#### Material provided
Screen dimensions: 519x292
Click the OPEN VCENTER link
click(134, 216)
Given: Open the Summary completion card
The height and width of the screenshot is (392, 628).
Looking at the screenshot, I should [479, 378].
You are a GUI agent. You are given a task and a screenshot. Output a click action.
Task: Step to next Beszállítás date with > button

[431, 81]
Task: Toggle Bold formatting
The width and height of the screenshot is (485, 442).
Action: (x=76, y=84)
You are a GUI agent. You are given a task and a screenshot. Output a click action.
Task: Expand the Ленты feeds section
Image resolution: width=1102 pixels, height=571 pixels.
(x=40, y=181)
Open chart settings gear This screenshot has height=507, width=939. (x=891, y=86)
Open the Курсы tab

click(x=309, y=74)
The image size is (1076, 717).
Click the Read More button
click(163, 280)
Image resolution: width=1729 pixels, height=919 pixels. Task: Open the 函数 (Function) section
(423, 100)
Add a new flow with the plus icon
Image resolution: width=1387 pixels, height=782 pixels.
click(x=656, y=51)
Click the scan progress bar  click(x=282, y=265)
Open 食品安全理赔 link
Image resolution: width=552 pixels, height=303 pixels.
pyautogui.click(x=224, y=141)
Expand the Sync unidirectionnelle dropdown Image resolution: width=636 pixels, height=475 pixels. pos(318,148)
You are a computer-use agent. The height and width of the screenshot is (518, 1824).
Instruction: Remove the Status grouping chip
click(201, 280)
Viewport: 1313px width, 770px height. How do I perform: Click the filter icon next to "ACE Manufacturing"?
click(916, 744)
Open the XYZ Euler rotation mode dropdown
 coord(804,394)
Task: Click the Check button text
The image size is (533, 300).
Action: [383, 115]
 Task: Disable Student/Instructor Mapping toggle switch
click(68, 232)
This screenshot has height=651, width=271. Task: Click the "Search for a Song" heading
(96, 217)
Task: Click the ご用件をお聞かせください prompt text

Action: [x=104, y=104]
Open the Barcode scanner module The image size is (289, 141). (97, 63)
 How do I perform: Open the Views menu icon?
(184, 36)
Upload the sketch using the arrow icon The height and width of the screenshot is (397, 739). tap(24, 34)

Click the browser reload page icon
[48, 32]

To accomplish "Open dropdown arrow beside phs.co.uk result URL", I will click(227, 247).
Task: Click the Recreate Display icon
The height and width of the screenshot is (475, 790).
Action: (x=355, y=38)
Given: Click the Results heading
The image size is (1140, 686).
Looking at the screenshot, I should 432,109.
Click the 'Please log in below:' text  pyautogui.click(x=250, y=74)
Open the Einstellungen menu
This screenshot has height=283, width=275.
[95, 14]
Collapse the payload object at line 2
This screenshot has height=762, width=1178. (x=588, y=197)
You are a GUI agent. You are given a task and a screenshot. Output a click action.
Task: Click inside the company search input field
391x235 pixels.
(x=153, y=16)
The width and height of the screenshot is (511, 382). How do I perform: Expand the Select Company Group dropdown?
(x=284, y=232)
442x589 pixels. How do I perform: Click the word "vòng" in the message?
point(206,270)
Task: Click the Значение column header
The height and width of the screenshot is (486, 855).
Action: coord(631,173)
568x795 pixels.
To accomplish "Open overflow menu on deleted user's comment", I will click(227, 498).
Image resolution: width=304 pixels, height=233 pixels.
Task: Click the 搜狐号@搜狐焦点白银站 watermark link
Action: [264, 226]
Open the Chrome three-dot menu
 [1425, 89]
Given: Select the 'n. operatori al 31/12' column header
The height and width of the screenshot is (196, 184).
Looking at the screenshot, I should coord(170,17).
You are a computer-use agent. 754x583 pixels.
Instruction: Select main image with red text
########
__Aim__. Copy each line of the entries above that contains the string "This", matching uppercase and lowercase letters exactly.

__Written answer__.
Open chart settings gear This screenshot has height=507, width=939. (x=891, y=86)
This screenshot has height=651, width=271. Task: Click the "Search for a Song" heading
This screenshot has height=283, width=275.
This screenshot has height=762, width=1178. (x=588, y=197)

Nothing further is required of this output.